The films of Brazilian artist and filmmaker Ana Vaz propose a critical reflection on the relationship between colonialism, modernity and the impending ecological disaster. Hers is haptic cinema that destabilises and questions the hierarchical gaze of ethnographic filmmaking, highlighting the instability of perspective as well as the presences before and behind the camera. Vaz proposes film as a physical experience, filming “with the body” but also extending the notion of corporeal cinema onto film’s very own “body” — her work often emphasizes the materiality of the medium. As she has written, “much more than a foreign language to be(un)learned, cinema is above all made from the body, the body that looks, that vibrates, that confronts.” Her complexly layered films speculate upon the relationships between myth and history, self and other through a cosmology of references and perspectives. The programmes in this Artist in Focus attempt to make visible some of these references, placing Ana Vaz’s work in dialogue with historical and contemporary films-gestures — selected by Vaz — that remain essential to her practice and attitude towards cinema. From established works such as Marguerite Duras’s Les mains négatives (1978) and Glauber Rocha’s A Idade da Terra (1980) which are directly referenced in Vaz’s own Les mains, négatives (2012, with Julien Creuzet) and A Idade da Pedra (2013), to the films by the Cantrills that Vaz encountered whilst studying at the Royal Melbourne Institute of Technology to the work of contemporary South American artists and researchers including Denilson Baniwa, Milena Manfredini, Genito Gomes, Johnn Nara Gomes, Clara Ianni and Sebastian Wiedemann.

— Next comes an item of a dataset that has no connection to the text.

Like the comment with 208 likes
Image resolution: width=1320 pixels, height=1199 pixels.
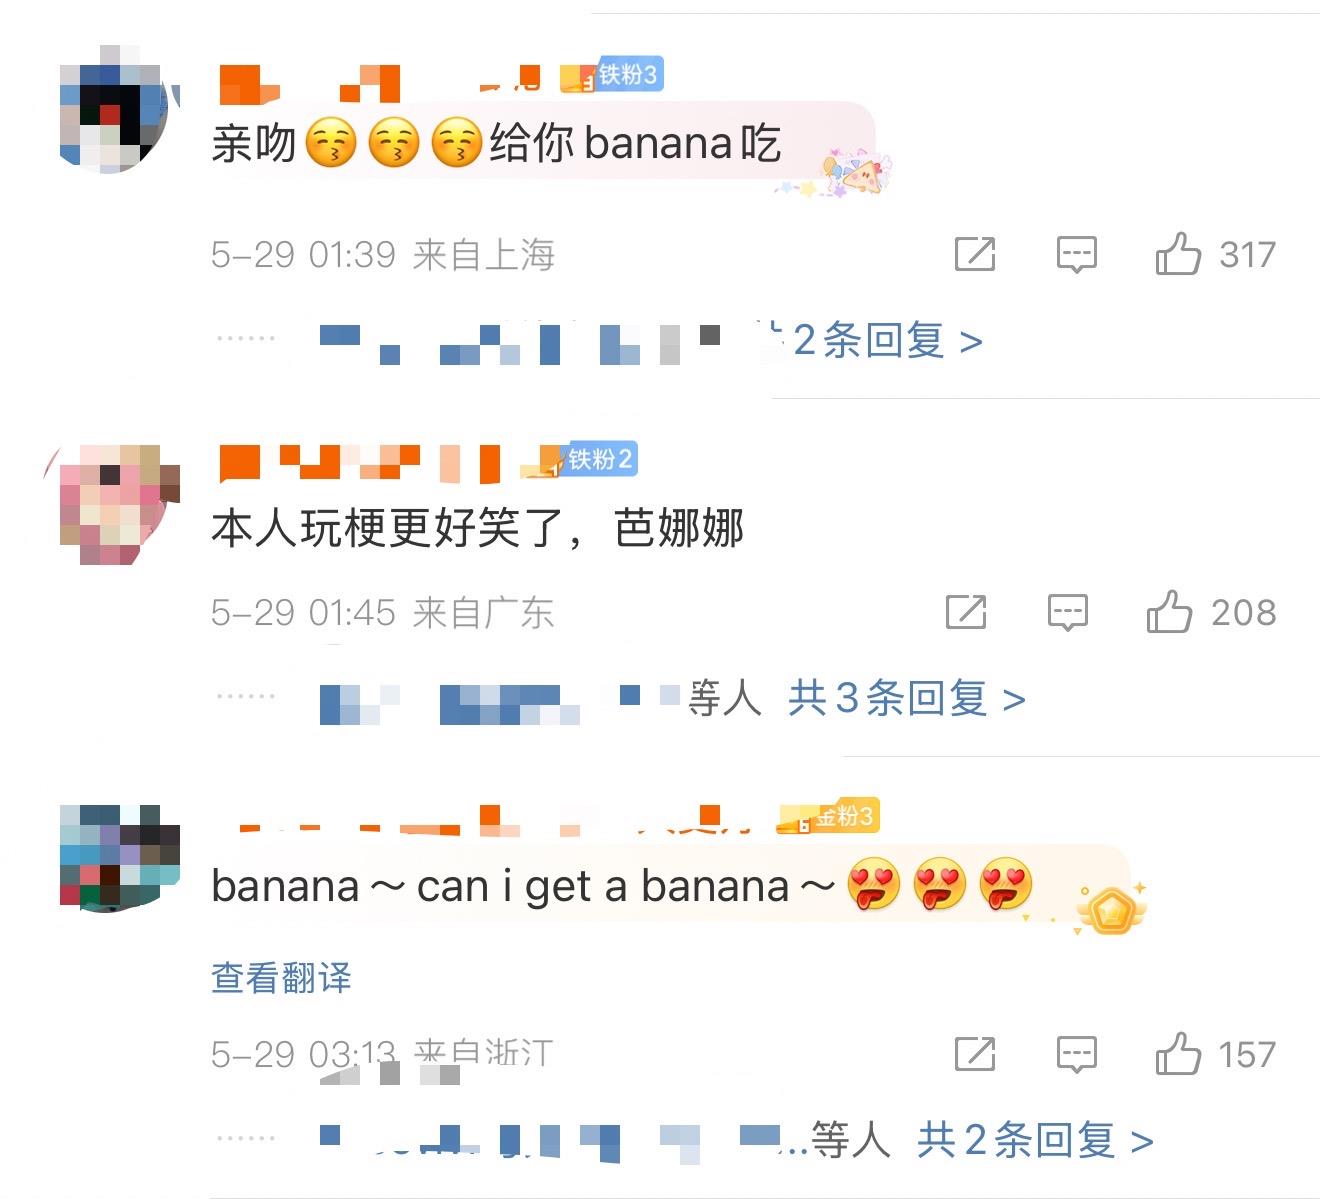coord(1169,611)
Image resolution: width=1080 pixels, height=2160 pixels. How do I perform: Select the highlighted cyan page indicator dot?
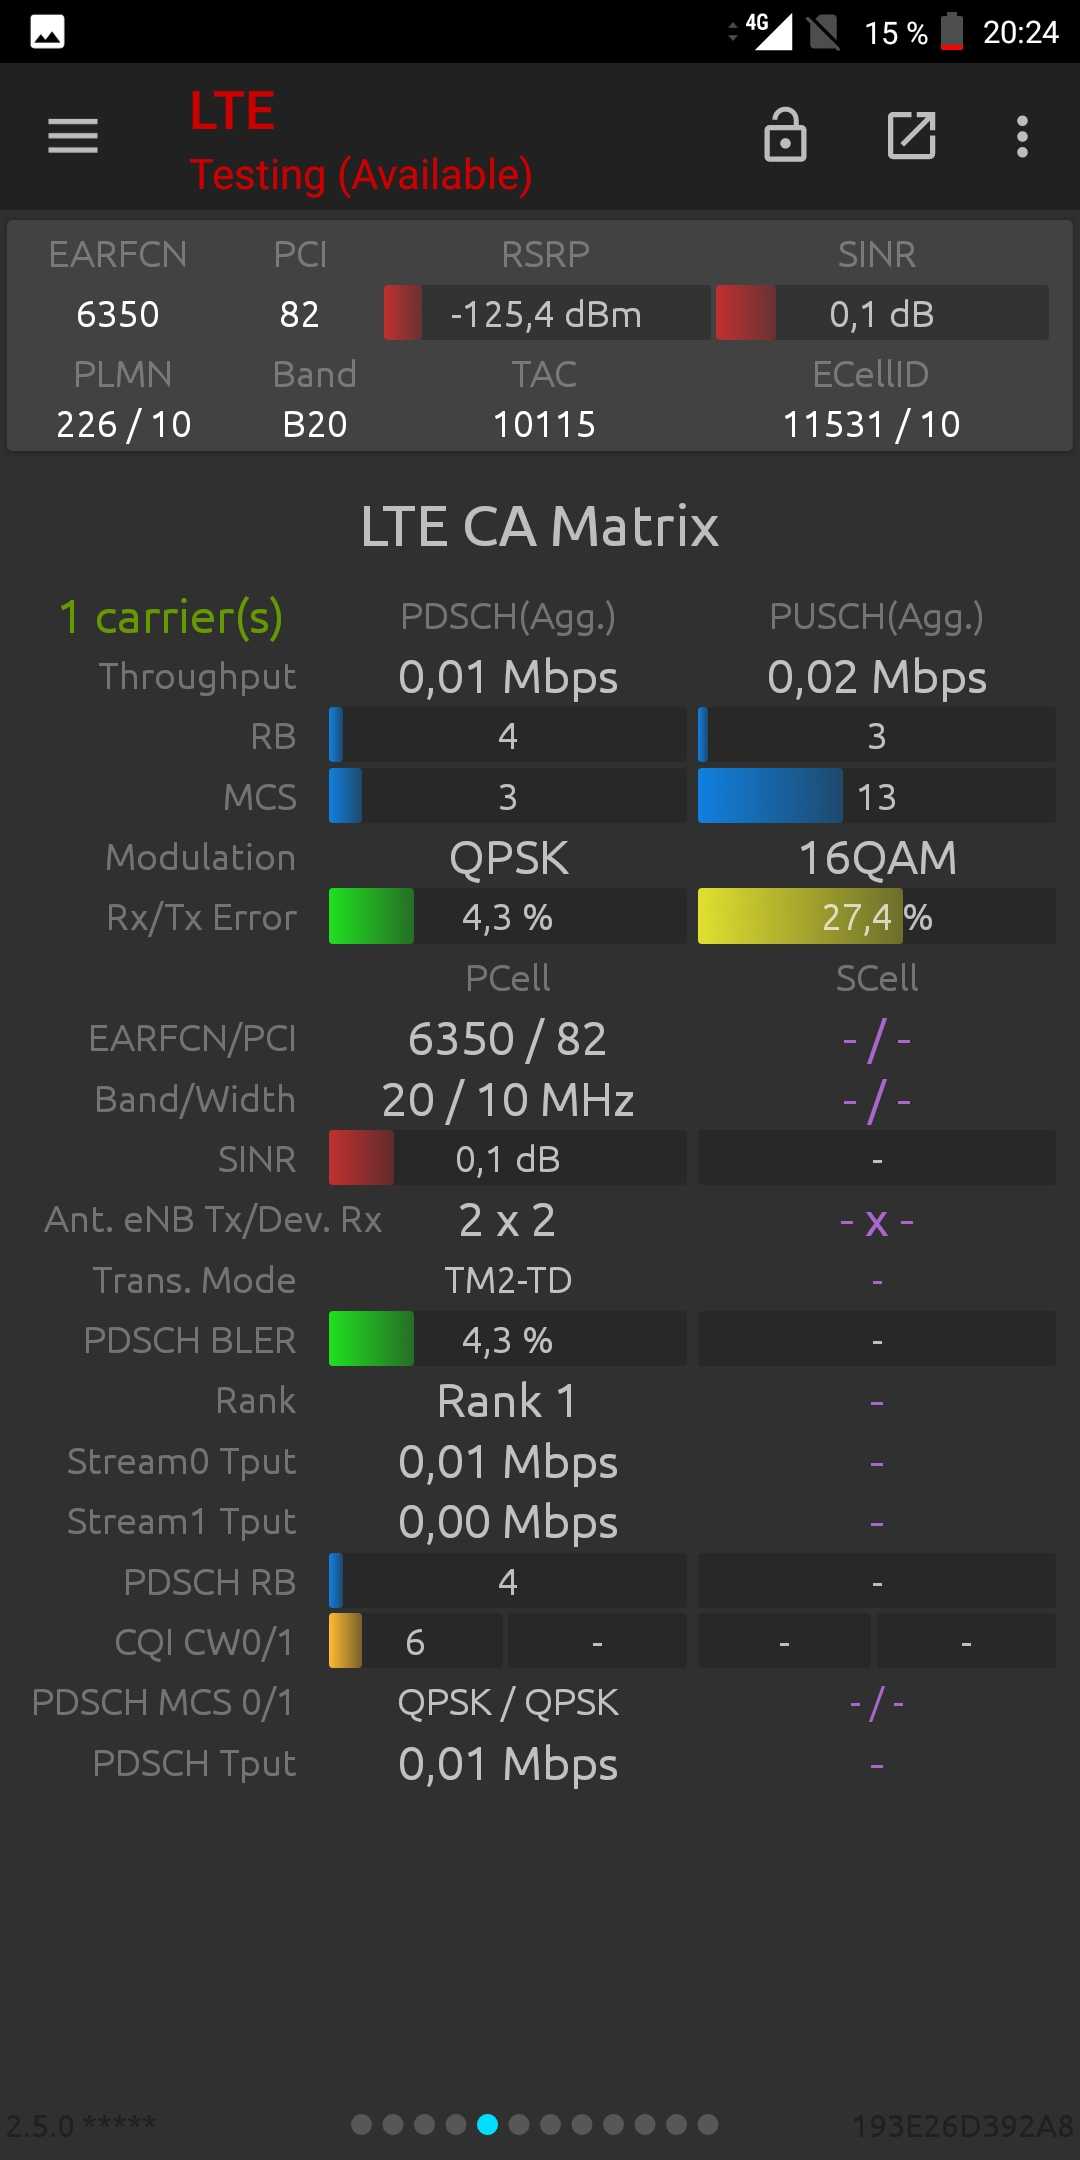point(487,2124)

Developed in complicity with Vaz, this retrospective draws from reflections published in The Living Journal, an issue of Non-Fiction edited by Vaz and Olivier Marboeuf in 2021. The programmes trace the development of her distinctive embodied cinema from Sacris Pulso (2007), a found footage film haunted by the presences of the filmmaker’s parents, to recent works such as Apiyemiyekî? (2020) and 13 Ways of Looking at a Blackbird (2021) that question ideas of memory, the archive and critical pedagogy. It also continues and expands upon a series of previous presentations of Vaz’s work at the festival in 2016, 2018 and 2019.

“[...] being born in a modern city (Brasília) that has historically and symbolically wished to deny History through its own prophecy. Yet, I have always felt haunted by something that should be there and wasn’t. And so, for me, filmmaking became a way to dig up the ground in search of what’s been hidden, in search of the wound. And in this process, things begin to manifest without our choosing, since there are always elements, forces and narratives that need to manifest. [...] Cinema allows us to see with wider or smaller eyes, changing our perspective. We can think of it as innately animistic: transforming our relationship with the different dimensions of time and space. I also think cinema is a great way of performing, rehearsing how we hold on to memories.” (Ana Vaz, in conversation with Denilson Baniwa in At Least 23 Worlds, The Living Journal)

Ana Vaz (1986, Brasília) is an artist and filmmaker working with film as an instrument. Composed as film-poems, her films walk alongside territories and events haunted by the ever-lasting impacts of internal and external forms of colonialism and their imprint on land, human and other than human forms of life. Expansions or consequences of her films, her practice may also embody writing, critical pedagogy, installations, film programs or ephemeral events. Her films have been screened and discussed in film festivals, seminars and institutions such as the Tate Modern, Palais de Tokyo, Jeu de Paume, LUX, New York Film Festival, TIFF Wavelengths, BFI, Cinéma du Réel, Flaherty Seminar, Doc’s Kingdom, TABAKALERA, Whitechapel Gallery and Courtisane. Ana Vaz is also a founding member of the collective COYOTE along with Tristan Bera, Nuno da Luz, Elida Hoëg and Clémence Seurat, an interdisciplinary group working across ecology and political science through an array of conceptual and experimental forms.